Before I get started on this topic I must admit that this area of writing is my weakness, especially passive writing (which isn’t covered here but will be covered later in the course). Yesterday I wrote a short post on Editor and Proofreader’s Tools but I strongly believe one item is missing from that list. Every writer and editor should have a really good (localised) grammar reference book. This is something I don’t have (oh, I have books on the topic but nothing localised) and I need to rectify this oversight. Can anyone recommend an Australian grammar reference book please?
8: Good Grammarian I
No matter why you write — author, journalist, business person, student — and no matter why you may be checking another person’s writing — editor, copyeditor, proofreader — you need to understand grammar.
Grammar is language, it’s words and how they are used, it’s sentences and how they are arranged. As a writer or editor you need good grammar skills.
A Person or People
A person can’t help their birth.
-William Makepeace Thackeray, Vanity Fair (1848)
Apparently, over the years there’s been a lot of debate about how this one sentence should have been worded.
Some say he should have written:
A person cannot help his or her birth.
Others say:
People cannot help their birth.
Since the twelfth century dozens of famous authors have chosen use words such as “them”, “theirs” and “they” as single, gender-unspecific words. However from a grammar point of view all these are wrong. The correct useage are those in bold above.
I or Me
Often people use “me” when the correct grammar requires the word “I”. The best way to check which word should be used is to remove the other person.
Example: Me and my friend watched a movie.
When we take out the other person we get:
Me watched a movie.
Obviously this is incorrect so the correct word to use is “I”.
I and my friend watched a movie.
As awkward as this sounds, it is correct grammar, but it sounds better to put the friend first.
My friend and I watched a movie.
Can a thing “see”?
It has become a trend to have non-living things “see”.
Example: The company will see a change of policy next year.
However, the company is not a person and cannot see so the sentence is incorrect. The only way to correct the sentence is to reword it.
The company will have a change of policy next year.
Split-Infinitives
Now this is a difficult one!
An “infinitive” is regarded as a single word.
Example: to go
A split-infinitive is when an adverb is added which separates the infinitive.
Example: to quickly go
From a grammarian’s point of view “to quickly go” is incorrect. However, writers steadfastly claim that split-infinitives are rhetorical faults that can effect writing styles.

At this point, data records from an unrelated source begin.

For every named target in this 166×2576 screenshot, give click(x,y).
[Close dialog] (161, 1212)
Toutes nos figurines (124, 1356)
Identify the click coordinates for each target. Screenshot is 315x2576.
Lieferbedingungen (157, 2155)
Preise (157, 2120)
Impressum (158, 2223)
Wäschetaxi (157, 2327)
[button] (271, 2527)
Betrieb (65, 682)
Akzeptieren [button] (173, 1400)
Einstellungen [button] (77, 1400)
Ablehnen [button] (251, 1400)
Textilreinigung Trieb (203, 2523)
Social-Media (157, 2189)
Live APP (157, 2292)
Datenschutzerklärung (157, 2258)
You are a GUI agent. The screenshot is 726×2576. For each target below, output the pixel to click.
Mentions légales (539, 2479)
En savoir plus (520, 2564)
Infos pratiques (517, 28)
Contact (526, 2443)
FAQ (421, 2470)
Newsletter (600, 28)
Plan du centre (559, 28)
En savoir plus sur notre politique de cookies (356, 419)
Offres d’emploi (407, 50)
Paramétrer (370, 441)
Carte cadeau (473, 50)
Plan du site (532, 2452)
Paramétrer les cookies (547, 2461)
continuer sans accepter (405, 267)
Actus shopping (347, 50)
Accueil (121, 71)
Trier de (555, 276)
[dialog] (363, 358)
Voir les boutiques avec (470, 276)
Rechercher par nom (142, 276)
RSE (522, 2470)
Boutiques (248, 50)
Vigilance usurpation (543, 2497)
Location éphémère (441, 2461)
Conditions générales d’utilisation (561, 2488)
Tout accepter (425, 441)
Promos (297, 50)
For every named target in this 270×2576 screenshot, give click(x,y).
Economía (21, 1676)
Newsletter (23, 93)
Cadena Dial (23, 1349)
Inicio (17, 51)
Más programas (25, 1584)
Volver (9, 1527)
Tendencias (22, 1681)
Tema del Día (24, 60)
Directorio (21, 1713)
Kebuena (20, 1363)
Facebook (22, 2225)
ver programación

There is no actual rule on this one.
Most people have heard of the following:
To boldly go where no man has gone before.
To write this same sentence and have it grammatically correct, it would read:
To go boldly where no man has gone before.
Incorrect or not, the first sentence is the much better choice as it has much more punch.
From an editing point of view, split-infinitives are wrong but an editor should never override the author. The best policy is to avoid them (split-infinitives, not authors) as much as possible, but if it is the clearest and best way to go, use it.